When we cancel a stream OpenAI does not tell us how much it was charged. See this example code:

import asyncio
import base64
from pathlib import Path

from openai import AsyncOpenAI

from utils.storage_utils import get_mime_type

MAX_CHUNKS = 20


async def main():
    client = AsyncOpenAI()
    pdf_path = Path(__file__).parent / "test.pdf"
    pdf_bytes = pdf_path.read_bytes()
    filename = pdf_path.name

    file_content = [
        {
            "type": "input_file",
            "filename": filename,
            "file_data": f"data:{get_mime_type(filename)};base64,{base64.b64encode(pdf_bytes).decode()}",
        }
    ]

    stream = await client.responses.create(
        model="gpt-5-mini",
        input=[{"role": "user", "content": file_content + [{"type": "input_text", "text": "Can you summarise this file?"}]}],
        stream=True,
        background=True,
    )

    response_id = None
    chunk_count = 0

    async for event in stream:
        if event.type == "response.created":
            response_id = event.response.id
            print(f"Response ID: {response_id}\n")

        elif event.type == "response.output_text.delta":
            print(event.delta, end="", flush=True)
            chunk_count += 1

            if chunk_count >= MAX_CHUNKS:
                print(f"\n\n--- cancelling after {chunk_count} chunks ---\n")
                cancelled = await client.responses.cancel(response_id)
                print(f"[cancel]    status: {cancelled.status}")
                print(f"[cancel]    usage:  {cancelled.usage}")
                break

        elif event.type == "response.completed":
            print(f"\n[stream]    status: {event.response.status}")
            print(f"[stream]    usage:  {event.response.usage}")

    await stream.close()

    if response_id:
        result = await client.responses.retrieve(response_id)
        print(f"\n[retrieve]  status: {result.status}")
        print(f"[retrieve]  usage:  {result.usage}")


if __name__ == "__main__":
    asyncio.run(main())

The output is:

Response ID: resp_*

Here’s a concise summary of the acta (hearing minutes):

- Court and process
 

--- cancelling after 20 chunks ---

[cancel]    status: cancelled
[cancel]    usage:  None

[retrieve]  status: cancelled
[retrieve]  usage:  None

Hey Joao_Abrantes,

This is expected behavior with streaming responses.

Usage is included on the final stream event/chunk. If the stream is cancelled or interrupted before completion, that final usage payload is not emitted, so usage may be missing in the streamed output. Billing/usage is still recorded on our backend; this only affects what is returned in the incomplete stream response. Apologies for the confusion.

Why can’t you improve this? Obviously people still need to know the cost of cancelled streams, so this situation is not ideal…

Am I the only one who needs this?

What do other apps bill they users when they cancel a stream?

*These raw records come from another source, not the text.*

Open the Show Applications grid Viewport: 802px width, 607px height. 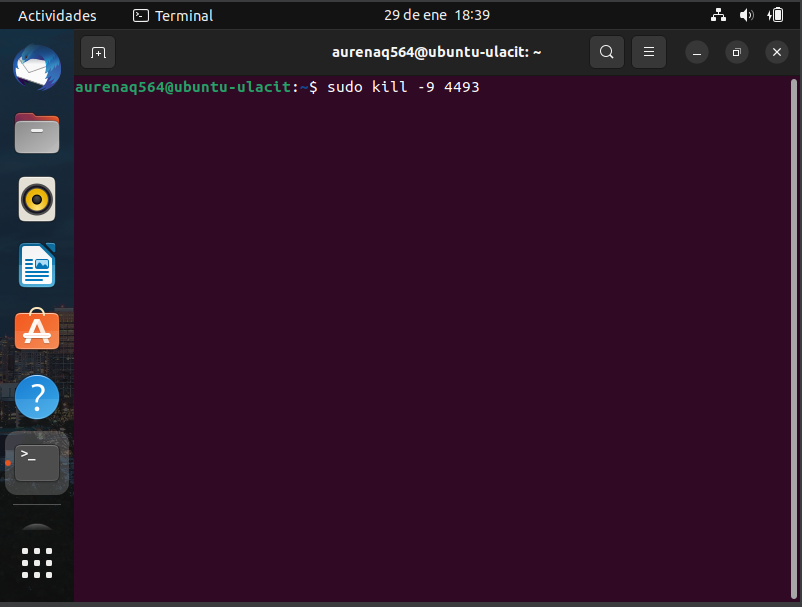click(x=37, y=562)
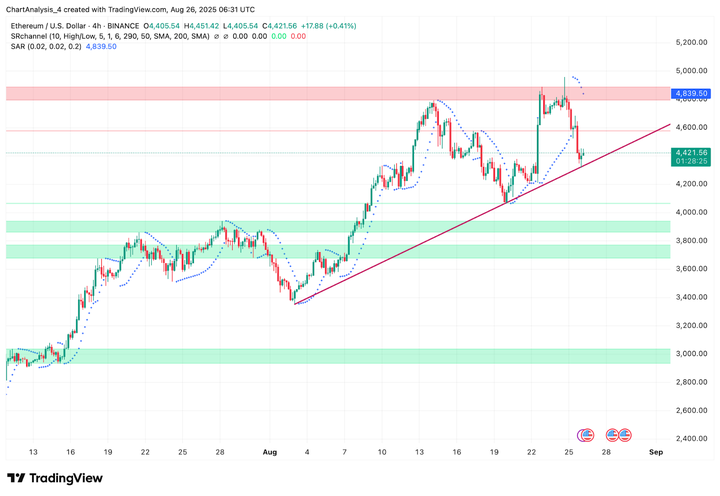Click the Sep label on time axis
720x496 pixels.
655,452
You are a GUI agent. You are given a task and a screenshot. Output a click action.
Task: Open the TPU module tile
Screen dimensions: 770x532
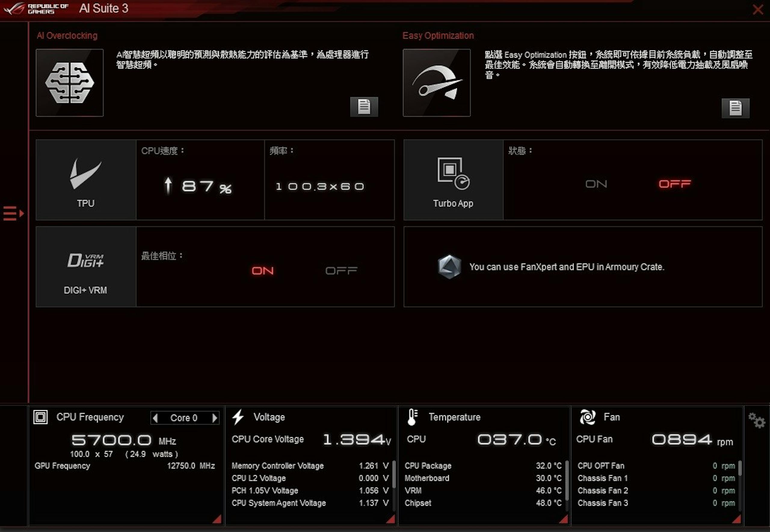coord(86,180)
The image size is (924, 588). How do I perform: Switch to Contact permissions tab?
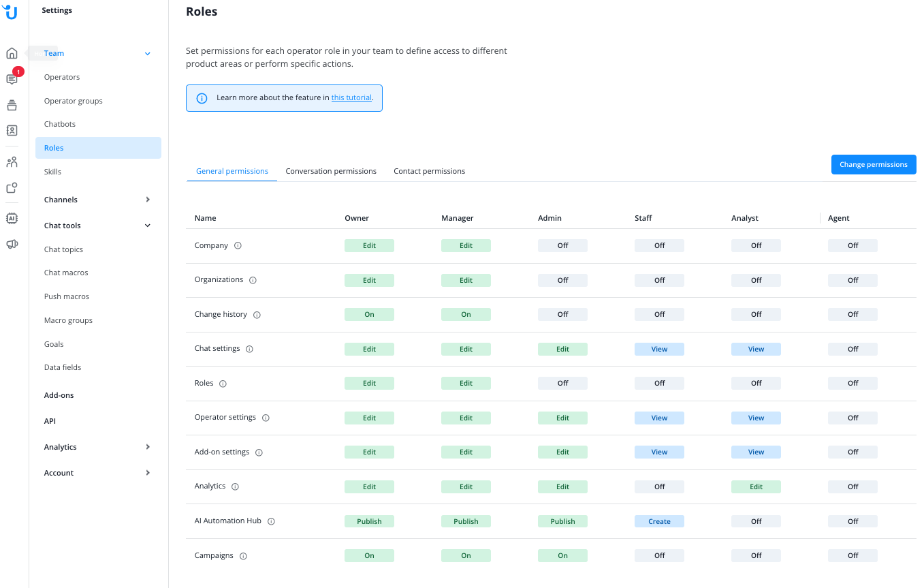[429, 171]
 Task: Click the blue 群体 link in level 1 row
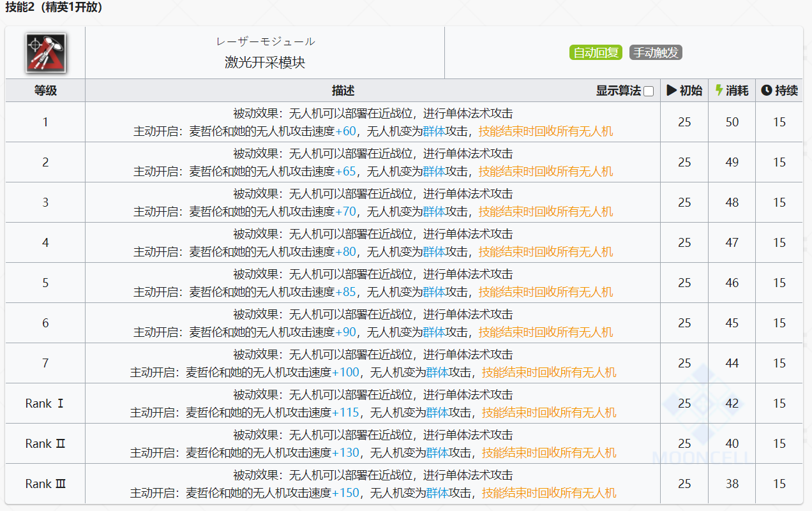coord(434,131)
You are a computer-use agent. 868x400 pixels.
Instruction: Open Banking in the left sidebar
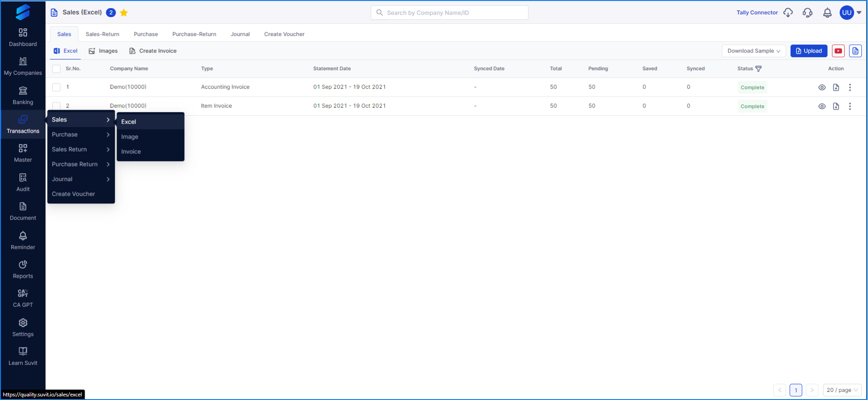[x=23, y=95]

Hey Joao_Abrantes, We have deployed a fix in relation to your use case. Can you please review and see if you are able to get usage after the final streaming. Please let me know, if that helps. Thanks!

Hi, thanks for the update. I retested with the same code (gpt-5-mini, stream=True, background=True) using the latest SDK, and checked all three places usage could surface:

  1. The Response returned by client.responses.cancel(response_id)usage=None
  2. The stream events themselves after calling cancel — no response.completed / response.cancelled / response.incomplete event ever fires; the stream just trails off with response.output_text.done, response.content_part.done, response.output_item.done and ends
  3. client.responses.retrieve(response_id) afterwards → status='cancelled', usage=None

So usage is still missing on the cancellation path. A normal (non-cancelled) stream on the same model emits usage on response.completed as expected, so the issue is specific to cancellation.